● **Aim**
Please rewrite everything from the start of the records down to the line containing "Ribbons and Fans", swapping "Kaleidoscope" for "Mosaic" and leaving all else unchanged.
# START OF Raw data
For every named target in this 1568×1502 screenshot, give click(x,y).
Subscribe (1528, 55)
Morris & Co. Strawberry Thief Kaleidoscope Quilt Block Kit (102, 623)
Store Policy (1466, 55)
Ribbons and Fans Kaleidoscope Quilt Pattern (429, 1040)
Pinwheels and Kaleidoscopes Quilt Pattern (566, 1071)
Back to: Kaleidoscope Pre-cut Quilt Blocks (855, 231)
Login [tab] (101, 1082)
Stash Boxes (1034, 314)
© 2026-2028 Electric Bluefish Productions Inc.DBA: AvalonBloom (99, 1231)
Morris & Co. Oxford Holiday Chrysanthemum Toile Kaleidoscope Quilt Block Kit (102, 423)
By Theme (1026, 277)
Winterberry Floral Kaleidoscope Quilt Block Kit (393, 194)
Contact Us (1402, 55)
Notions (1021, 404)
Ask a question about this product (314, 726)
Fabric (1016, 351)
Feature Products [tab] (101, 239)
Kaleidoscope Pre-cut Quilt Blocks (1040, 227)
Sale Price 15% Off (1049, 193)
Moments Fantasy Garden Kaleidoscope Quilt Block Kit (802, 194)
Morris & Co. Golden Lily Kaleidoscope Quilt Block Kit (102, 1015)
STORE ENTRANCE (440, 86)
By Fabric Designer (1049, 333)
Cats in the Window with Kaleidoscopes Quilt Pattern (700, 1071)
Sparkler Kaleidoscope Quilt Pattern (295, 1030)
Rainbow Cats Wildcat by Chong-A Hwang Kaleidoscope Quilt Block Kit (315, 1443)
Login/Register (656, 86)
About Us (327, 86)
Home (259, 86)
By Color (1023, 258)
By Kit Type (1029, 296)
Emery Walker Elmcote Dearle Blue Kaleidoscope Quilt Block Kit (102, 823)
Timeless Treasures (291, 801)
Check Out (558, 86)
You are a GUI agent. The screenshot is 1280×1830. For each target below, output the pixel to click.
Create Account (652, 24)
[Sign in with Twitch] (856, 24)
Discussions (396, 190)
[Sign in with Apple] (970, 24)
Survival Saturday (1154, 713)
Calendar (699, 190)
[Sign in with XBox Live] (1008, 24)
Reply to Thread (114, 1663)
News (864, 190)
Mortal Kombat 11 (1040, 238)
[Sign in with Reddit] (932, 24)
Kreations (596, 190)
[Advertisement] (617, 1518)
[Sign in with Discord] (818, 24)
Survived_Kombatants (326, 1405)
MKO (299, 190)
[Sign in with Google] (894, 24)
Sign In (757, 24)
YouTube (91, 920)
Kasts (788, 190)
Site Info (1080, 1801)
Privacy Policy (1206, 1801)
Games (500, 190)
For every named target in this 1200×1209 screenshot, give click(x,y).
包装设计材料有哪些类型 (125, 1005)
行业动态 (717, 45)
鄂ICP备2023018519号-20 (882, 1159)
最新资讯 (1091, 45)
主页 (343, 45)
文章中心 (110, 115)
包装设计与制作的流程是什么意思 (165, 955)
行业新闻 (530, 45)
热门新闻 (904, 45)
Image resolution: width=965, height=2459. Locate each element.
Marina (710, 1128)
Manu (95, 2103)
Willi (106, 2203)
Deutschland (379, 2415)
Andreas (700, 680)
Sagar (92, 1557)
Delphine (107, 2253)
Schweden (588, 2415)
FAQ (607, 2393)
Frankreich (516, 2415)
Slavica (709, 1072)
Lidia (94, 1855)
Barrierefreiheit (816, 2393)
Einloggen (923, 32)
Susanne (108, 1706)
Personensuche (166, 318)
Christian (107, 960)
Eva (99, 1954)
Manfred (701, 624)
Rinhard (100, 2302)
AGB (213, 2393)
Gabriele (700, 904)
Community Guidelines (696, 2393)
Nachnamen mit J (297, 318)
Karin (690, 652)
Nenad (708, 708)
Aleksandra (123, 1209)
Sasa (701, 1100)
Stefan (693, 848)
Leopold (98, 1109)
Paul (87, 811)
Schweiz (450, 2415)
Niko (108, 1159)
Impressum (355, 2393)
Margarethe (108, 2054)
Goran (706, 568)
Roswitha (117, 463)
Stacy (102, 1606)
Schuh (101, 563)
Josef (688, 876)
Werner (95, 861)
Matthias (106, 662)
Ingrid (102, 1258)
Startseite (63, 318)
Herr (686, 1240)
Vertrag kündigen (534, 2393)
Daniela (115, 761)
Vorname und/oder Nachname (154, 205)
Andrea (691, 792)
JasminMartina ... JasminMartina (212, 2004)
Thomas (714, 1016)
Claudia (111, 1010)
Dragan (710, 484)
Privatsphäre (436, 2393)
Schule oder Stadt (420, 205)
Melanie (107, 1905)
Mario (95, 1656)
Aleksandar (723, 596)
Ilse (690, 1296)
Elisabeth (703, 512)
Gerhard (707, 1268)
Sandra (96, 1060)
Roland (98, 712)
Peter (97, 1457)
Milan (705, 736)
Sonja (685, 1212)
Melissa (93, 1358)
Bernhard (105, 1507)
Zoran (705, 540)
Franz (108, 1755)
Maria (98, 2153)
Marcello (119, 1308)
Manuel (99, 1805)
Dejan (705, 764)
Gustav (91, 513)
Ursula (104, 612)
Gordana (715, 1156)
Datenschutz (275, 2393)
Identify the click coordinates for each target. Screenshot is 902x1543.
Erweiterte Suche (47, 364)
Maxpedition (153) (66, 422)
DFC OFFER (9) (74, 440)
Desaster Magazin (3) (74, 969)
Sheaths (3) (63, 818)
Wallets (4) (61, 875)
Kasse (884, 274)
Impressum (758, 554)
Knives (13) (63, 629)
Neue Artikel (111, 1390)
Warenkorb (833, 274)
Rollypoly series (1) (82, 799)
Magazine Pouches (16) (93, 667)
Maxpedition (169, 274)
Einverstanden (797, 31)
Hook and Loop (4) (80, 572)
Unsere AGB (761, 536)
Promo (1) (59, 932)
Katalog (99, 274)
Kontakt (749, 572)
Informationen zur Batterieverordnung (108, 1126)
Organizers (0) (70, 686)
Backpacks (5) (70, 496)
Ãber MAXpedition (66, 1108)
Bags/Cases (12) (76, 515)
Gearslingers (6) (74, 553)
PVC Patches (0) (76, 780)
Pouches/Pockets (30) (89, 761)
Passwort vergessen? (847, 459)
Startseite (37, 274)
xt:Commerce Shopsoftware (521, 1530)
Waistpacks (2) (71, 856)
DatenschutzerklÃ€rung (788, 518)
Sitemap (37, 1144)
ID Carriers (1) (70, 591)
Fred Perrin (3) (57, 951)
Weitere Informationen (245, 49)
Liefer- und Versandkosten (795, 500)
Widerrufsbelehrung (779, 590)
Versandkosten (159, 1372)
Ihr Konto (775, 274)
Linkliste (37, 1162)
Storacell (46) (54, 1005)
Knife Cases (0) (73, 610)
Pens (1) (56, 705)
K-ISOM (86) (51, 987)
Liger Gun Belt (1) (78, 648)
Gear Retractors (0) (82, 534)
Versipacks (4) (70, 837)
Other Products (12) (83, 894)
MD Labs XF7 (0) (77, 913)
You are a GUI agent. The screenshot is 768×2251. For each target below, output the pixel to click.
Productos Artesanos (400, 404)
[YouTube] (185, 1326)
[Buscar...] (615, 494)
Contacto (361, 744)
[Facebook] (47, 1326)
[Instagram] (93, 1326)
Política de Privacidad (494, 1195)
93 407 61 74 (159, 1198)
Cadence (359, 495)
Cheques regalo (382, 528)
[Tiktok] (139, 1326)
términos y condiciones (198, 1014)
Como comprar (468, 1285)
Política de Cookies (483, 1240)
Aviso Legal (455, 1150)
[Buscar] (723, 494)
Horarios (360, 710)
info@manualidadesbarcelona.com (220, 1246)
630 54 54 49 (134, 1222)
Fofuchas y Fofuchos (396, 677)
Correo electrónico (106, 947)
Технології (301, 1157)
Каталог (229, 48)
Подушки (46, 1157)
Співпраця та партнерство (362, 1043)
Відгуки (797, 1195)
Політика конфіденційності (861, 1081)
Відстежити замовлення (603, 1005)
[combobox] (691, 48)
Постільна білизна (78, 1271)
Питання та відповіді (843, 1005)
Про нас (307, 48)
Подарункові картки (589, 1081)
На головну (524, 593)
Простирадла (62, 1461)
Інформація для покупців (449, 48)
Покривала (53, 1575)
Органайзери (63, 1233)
# END OF Raw data
● **The reply**
For every named target in this 1568×1502 screenshot, give click(x,y).
Subscribe (1528, 55)
Morris & Co. Strawberry Thief Mosaic Quilt Block Kit (102, 623)
Store Policy (1466, 55)
Ribbons and Fans Mosaic Quilt Pattern (429, 1040)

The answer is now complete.